L’insurrection qui vient (ou pas)

Depuis la fusillade à Charlie Hebdo mercredi dernier, les avis et commentaires fusent, les analyses des uns s’opposent aux réserves des autres, et on devrait dire c’est tant mieux parce qu’il y a débat. Pourtant je commence déjà à saturer des opinions qui se multiplient comme des petits pains rassis, des journalistes qui rabâchent les mêmes choses en boucle, des politiques qui s’approprient cet évènement comme une aubaine pour renforcer leur popularité auprès du peuple mais en lisant l’article de Patric Jean sur Médiapart  je me suis d’abord dit qu’il avait tort. Tort car il suffisait de regarder le peuple français se lever et exprimer sa résistance à la menace terroriste, son combat en faveur de la liberté pour éprouver un sentiment de fierté, une espérance d’un monde meilleur et même, soyons fous, un sentiment d’amour pour son prochain comme le prêchait un certain Jésus en son temps. Tort car plus d’un million de personnes dans les rues, forcément c’est émouvant.

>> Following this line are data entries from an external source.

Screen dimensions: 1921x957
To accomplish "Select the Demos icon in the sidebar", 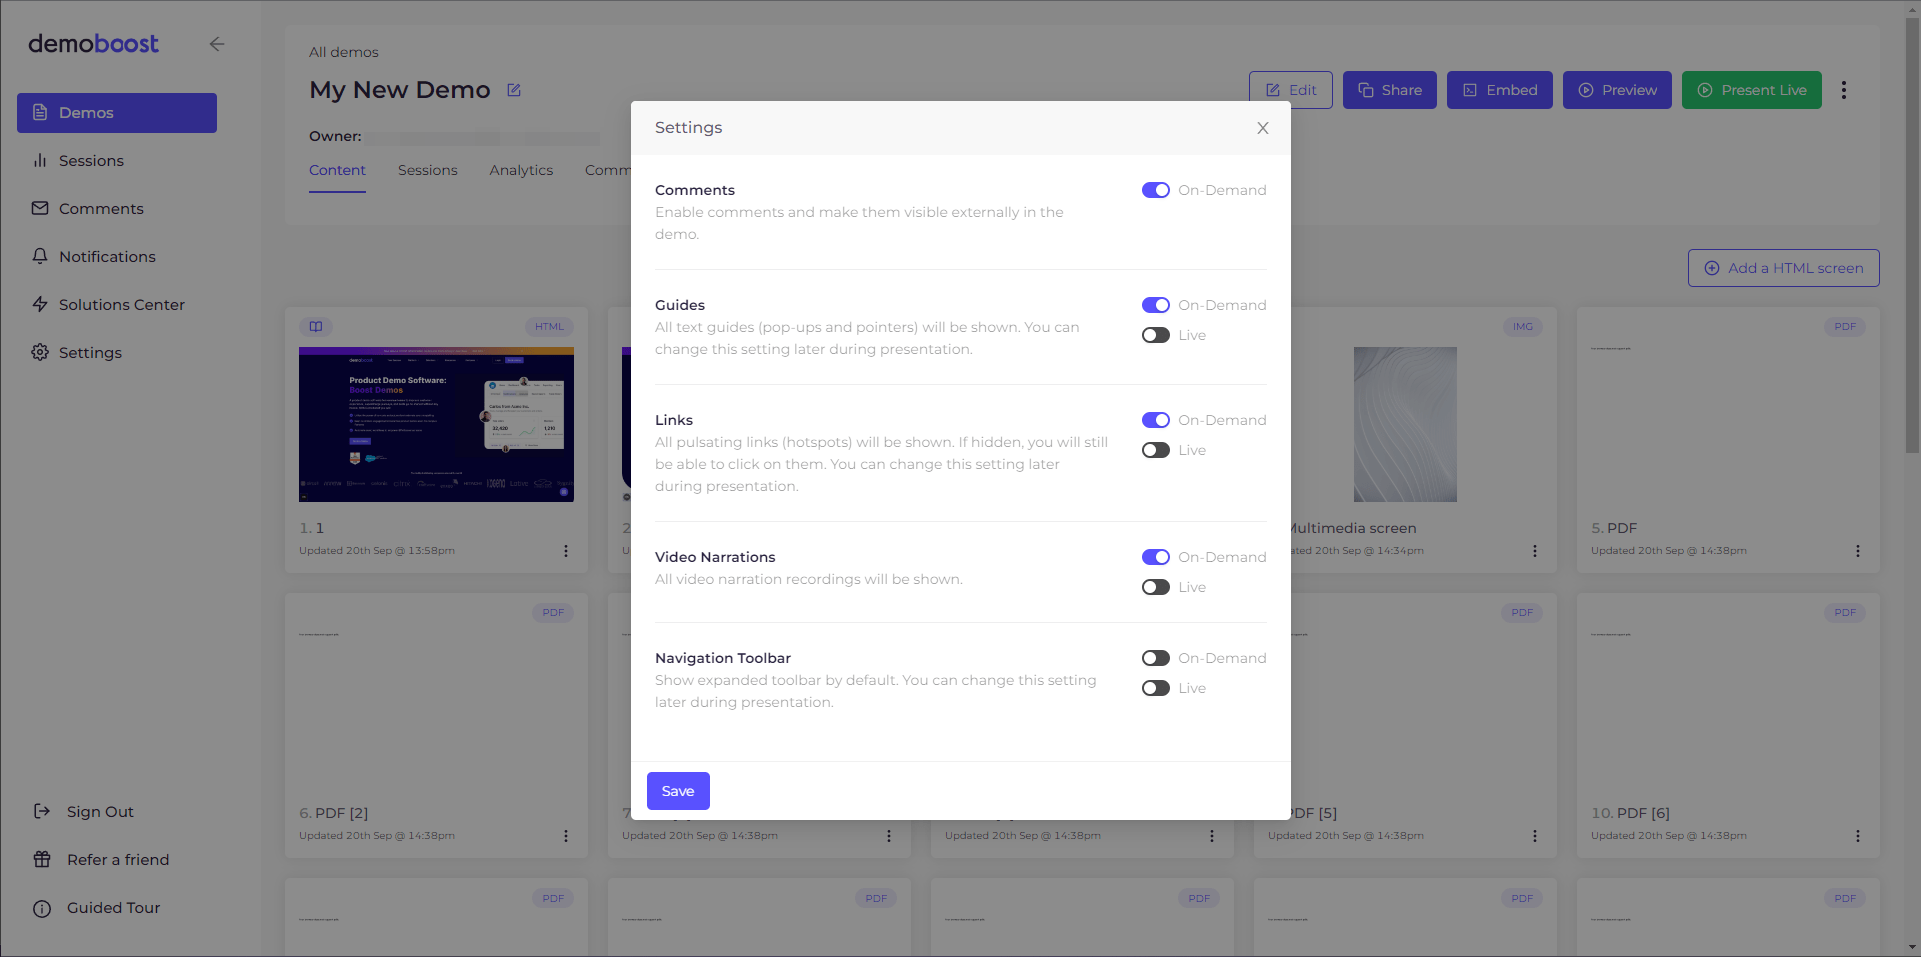I will [x=40, y=112].
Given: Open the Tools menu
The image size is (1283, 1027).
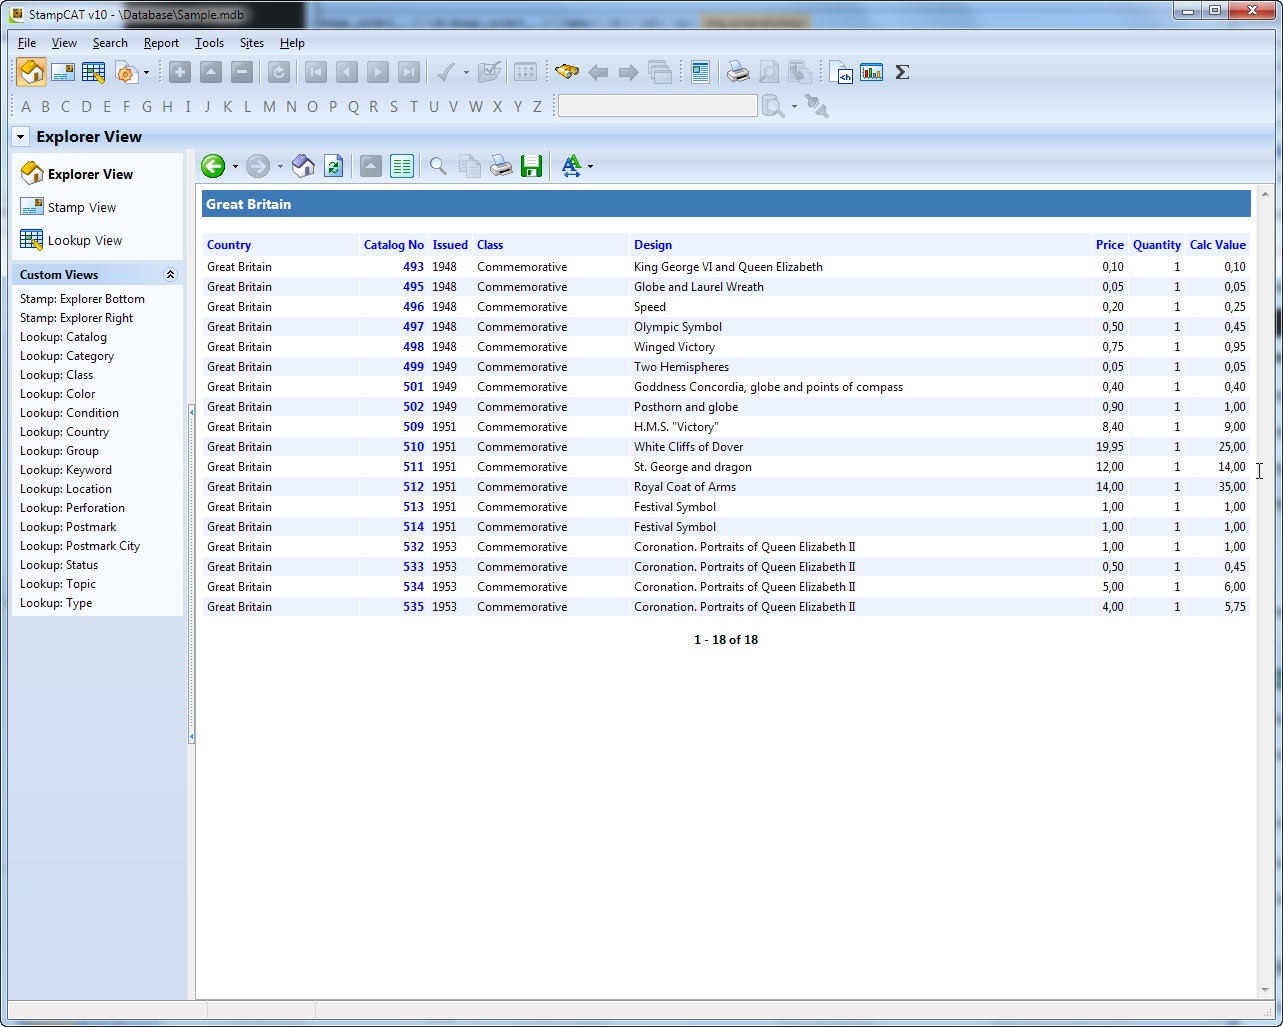Looking at the screenshot, I should coord(209,43).
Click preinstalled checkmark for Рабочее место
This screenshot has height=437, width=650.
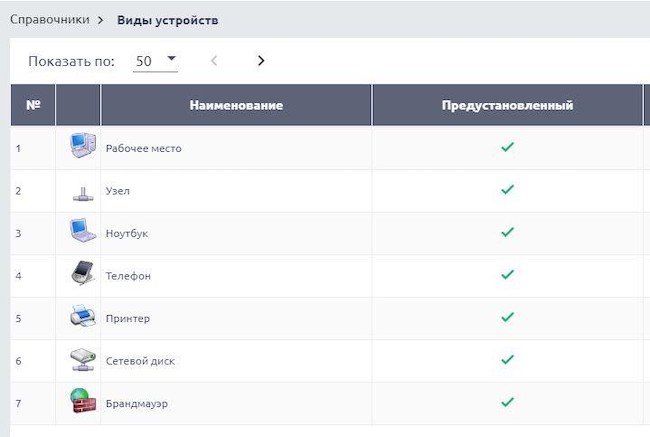507,147
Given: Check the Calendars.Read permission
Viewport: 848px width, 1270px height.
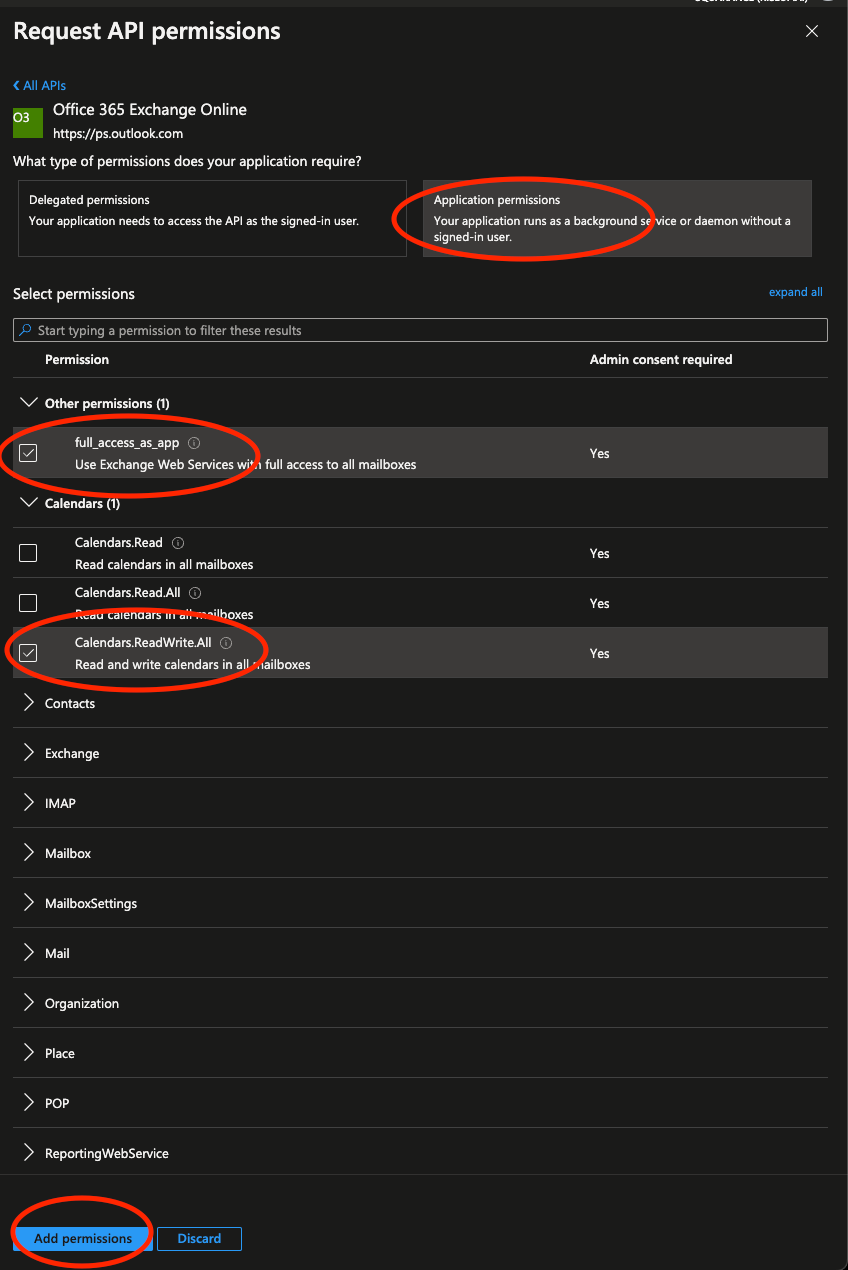Looking at the screenshot, I should pos(27,552).
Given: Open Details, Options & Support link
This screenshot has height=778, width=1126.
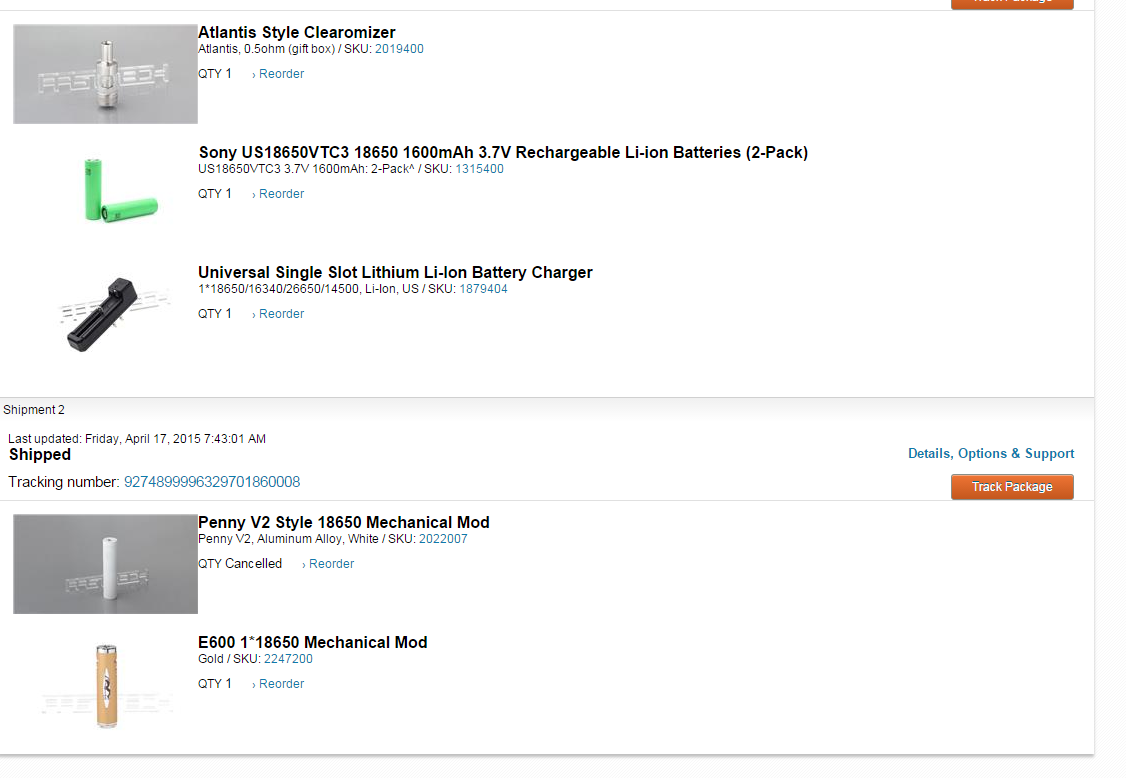Looking at the screenshot, I should tap(990, 453).
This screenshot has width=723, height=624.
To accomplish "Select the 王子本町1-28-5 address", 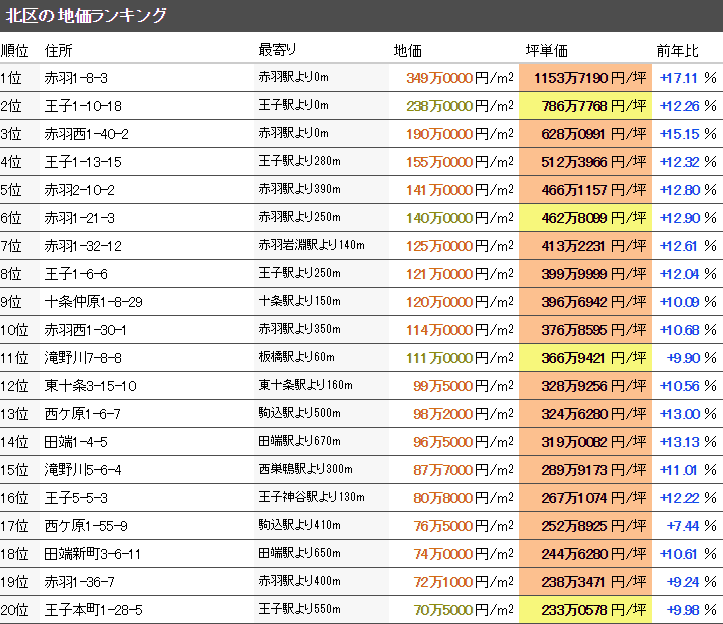I will [93, 610].

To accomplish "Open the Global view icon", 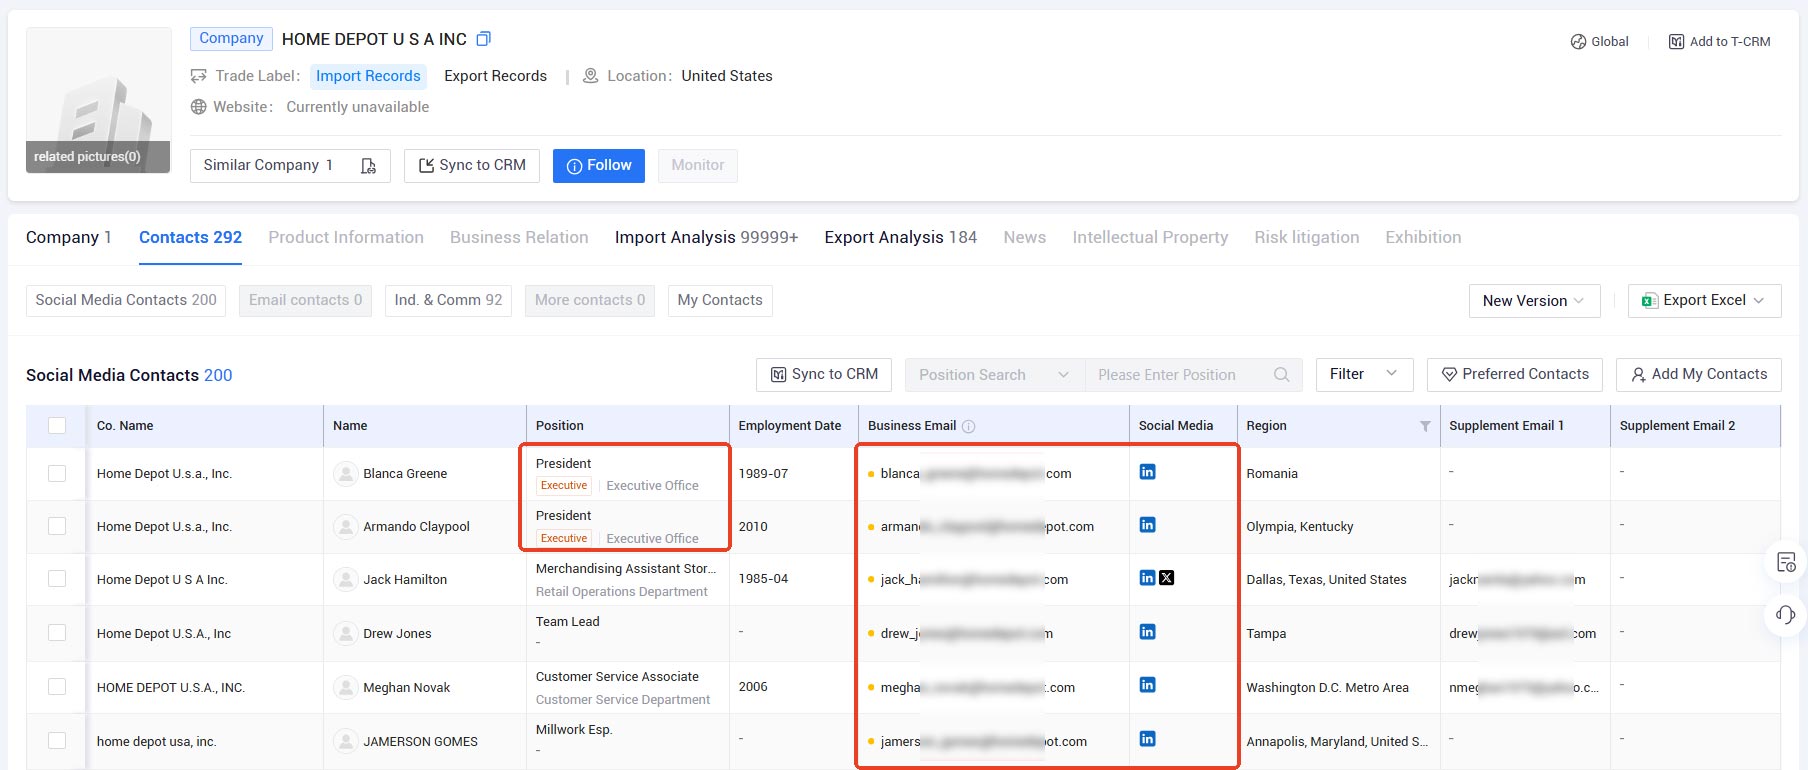I will pos(1578,42).

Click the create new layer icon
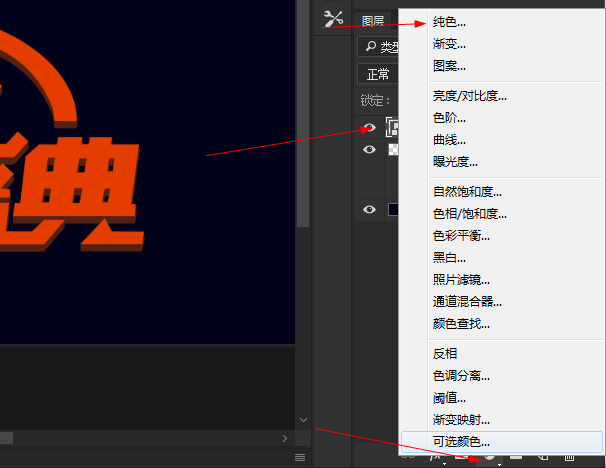pos(541,458)
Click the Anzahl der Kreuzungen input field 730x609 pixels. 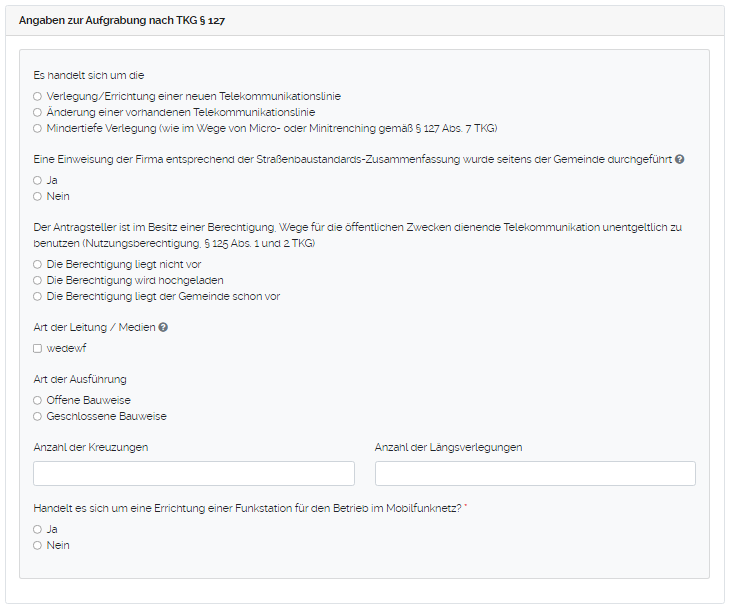click(194, 473)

Pourtant en relisant son billet qui me titillait, je me suis finalement dit combien il avait raison. Combien ce flot de bons sentiments masquait une autre réalité, celle là même qu’on semble avoir effacée ces derniers jours : le dysfonctionnement d’une société malade. L’humain serait-il amnésique ?

Bien sûr qu’il y a de l’ironie et même de l’hypocrisie à voir défiler main dans la main nos dirigeants de tout bord, ceux là mêmes qui participent à faire de cette société un haut lieu d’inégalité, de divisions, d’injustice. Bien sûr qu’il y a hypocrisie à vouloir croire que peu importe notre couleur, notre religion, notre parti politique, notre classe sociale, nous sommes tous des êtres humains libres et désireux de le rester dans un pays où les valeurs fondamentales prônent la liberté d’expression.

« Une manifestation pour la paix », « un grand rassemblement de solidarité » nous scande t-on. Vraiment ?

Mais interrogeons-nous un peu comme le fait Patric Jean (heureusement pas le seul) sur les causes de ce terrorisme. Faut-il rappeler que les frères Kouachi et Amedy Coulibaly étaient français ? Faut-il rappeler qu’ils ne sont rien d’autres que le résultat monstrueux d’une société bancale et excluante ? Faut-il rappeler que c’est dans nos prisons françaises que la plupart de ces terroristes se sont tournés vers l’islamisme radical ? Je ne cherche pas d’excuse à leur barbarie ni à faire porter la responsabilité à nos dirigeants mais simplement à réfléchir à ce qu’ensemble nous pourrions améliorer car comme le souligne Patric Jean « à force de s’empêcher de réfléchir tout en hurlant à la liberté de pensée, on poursuit la même politique qui nous conduit à la catastrophe ».

Liberté, égalité, fraternité

Pendant 24 heures j’ai voulu croire à cet élan de solidarité, j’ai voulu croire que le peuple était encore capable de descendre spontanément dans la rue et défendre des valeurs qui nous sont chères, j’ai voulu croire qu’on s’en foutait des croyances de chacun, qu’il fallait s’unir et non se diviser, j’ai voulu croire que tous ensemble on représentait ce slogan du parti de gauche : « l’humain d’abord ». J’ai encore envie d’y croire.

Mais que sera demain si ce n’est une France, une Europe libérale plus que libre, individualiste plus que fraternelle et certainement pas égale. Avec ce « Je suis Charlie » on a caressé la liberté et la fraternité. Attaquons nous demain à l’égalité. Et soyons aussi nombreux que nous l’avons été ces derniers jours.